To inspect metadata such as start/end time and count, print the DataFrame (or a
subset of it) — see [Displaying a DataFrame](#displaying-a-dataframe).

## Selecting series

`df[...]` returns a lazy `Timeseries` handle (no data read) or a subset view:

```python
ts = df["weather.Beijing.humidity"] # by name
ts = df[0] # by index (negative indices allowed)

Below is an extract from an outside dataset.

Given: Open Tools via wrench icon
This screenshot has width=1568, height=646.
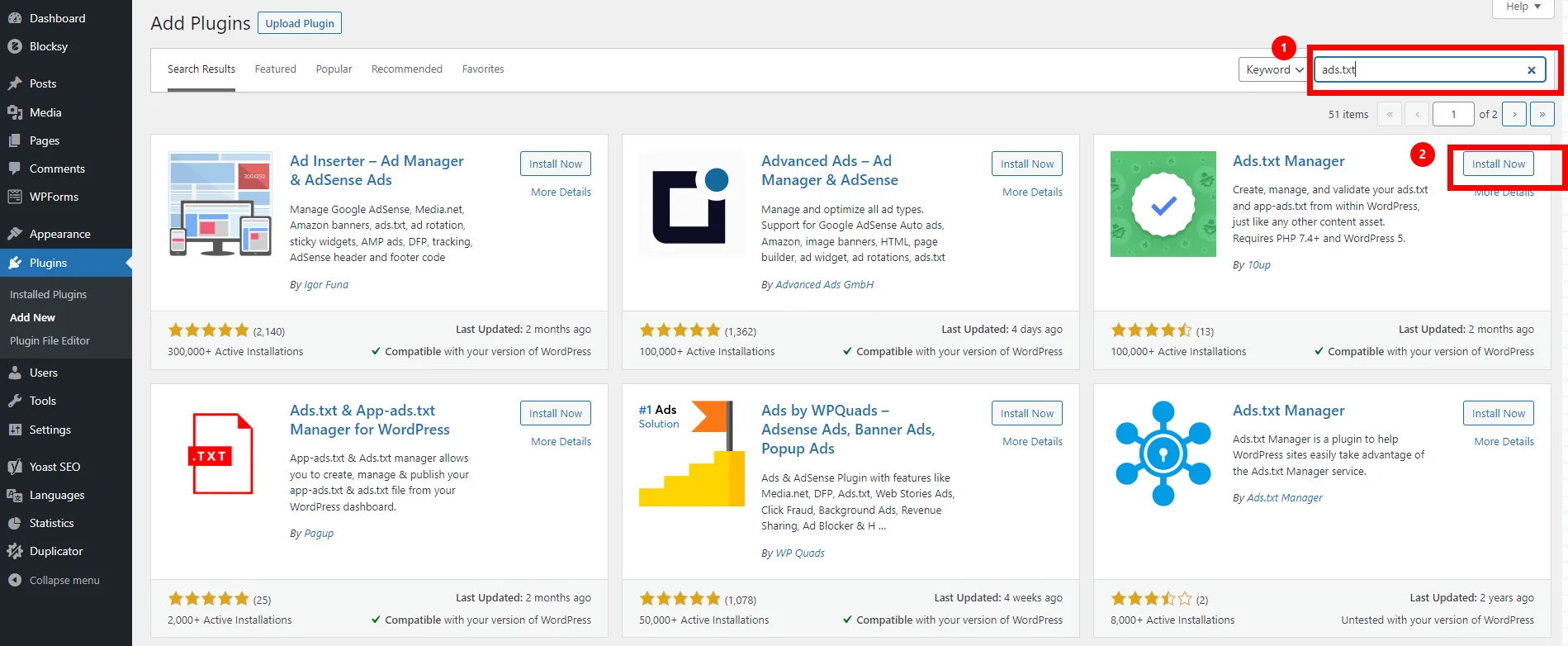Looking at the screenshot, I should coord(15,401).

sub_df = df[0:3] # slice -> TsFileDataFrame (view)
sub_df = df[[0, 2, 5]] # integer list -> TsFileDataFrame (view)
sub_df = df[df["city"] == "Beijing"] # metadata filter -> TsFileDataFrame (view)
```

```text
>>> df["weather.Beijing.humidity"]
Timeseries('weather.Beijing.humidity', count=2880, start=2026-01-27 00:00:00, end=2026-02-05 23:55:00)
```

Series metadata is served from cache (no I/O):

```python
>>> ts = df["weather.Beijing.humidity"]
>>> ts.name
'weather.Beijing.humidity'
>>> len(ts)
2880
>>> ts.stats
{'start_time': 1769443200000, 'end_time': 1770306900000, 'count': 2880}
```

## Reading data

Indexing a `Timeseries` by row triggers the actual file read:

```python
val = ts[20] # -> float
window = ts[20:100] # -> np.ndarray, shape = (80,)
last_ten = ts[-10:] # -> np.ndarray
sampled = ts[::2] # -> np.ndarray (strided sampling)
ts.timestamps[20:100] # -> the timestamps for those rows, np.ndarray
```

```text
>>> ts[20]
46.1
>>> ts[20:100]
array([46.1 , 41.72, 52.94, ..., 76.3 , 84.35])
>>> ts.timestamps[20:100]
array([1769449200000, 1769449500000, ..., 1769472900000])
```

## Timestamp-aligned queries

When you need several series strictly aligned on one time axis, use `.loc`:

```python
data = df.loc[start_time:end_time, [
"weather.Beijing.humidity",
"weather.Beijing.temperature",
"sensor.s1.pressure",
]]
```

The returned `AlignedTimeseries` aligns all series to the **union** of their
timestamps and fills missing positions with `NaN`:

```python
data.timestamps # np.ndarray, millisecond timestamps
data.values # np.ndarray, shape = (N, 3)
data.series_names # ["weather.Beijing.humidity", ...]
data.shape # (N, 3)
data[0:10] # first 10 rows, np.ndarray shape = (10, 3)
data.show(50) # show up to 50 rows
```

Series may be given by name or by index, mixed freely:

```python
df.loc[start_time:end_time, [0, 1, 4]]
df.loc[start_time:end_time, [0, "weather.Beijing.temperature", 4]]
```

```text
>>> df.loc[1769616000000:1769702100000,
... ['weather.Beijing.temperature', 'weather.Beijing.humidity', 'sensor.s2.pressure']]
AlignedTimeseries(288 rows, 3 series)
timestamp weather.Beijing.temperature weather.Beijing.humidity sensor.s2.pressure
2026-01-29 00:00:00 29.12 92.87 NaN
2026-01-29 00:05:00 1.55 87.34 NaN
...
```

The pretty-printed view shows only value columns; to read the aligned timestamp
column use `df.loc[...].timestamps`.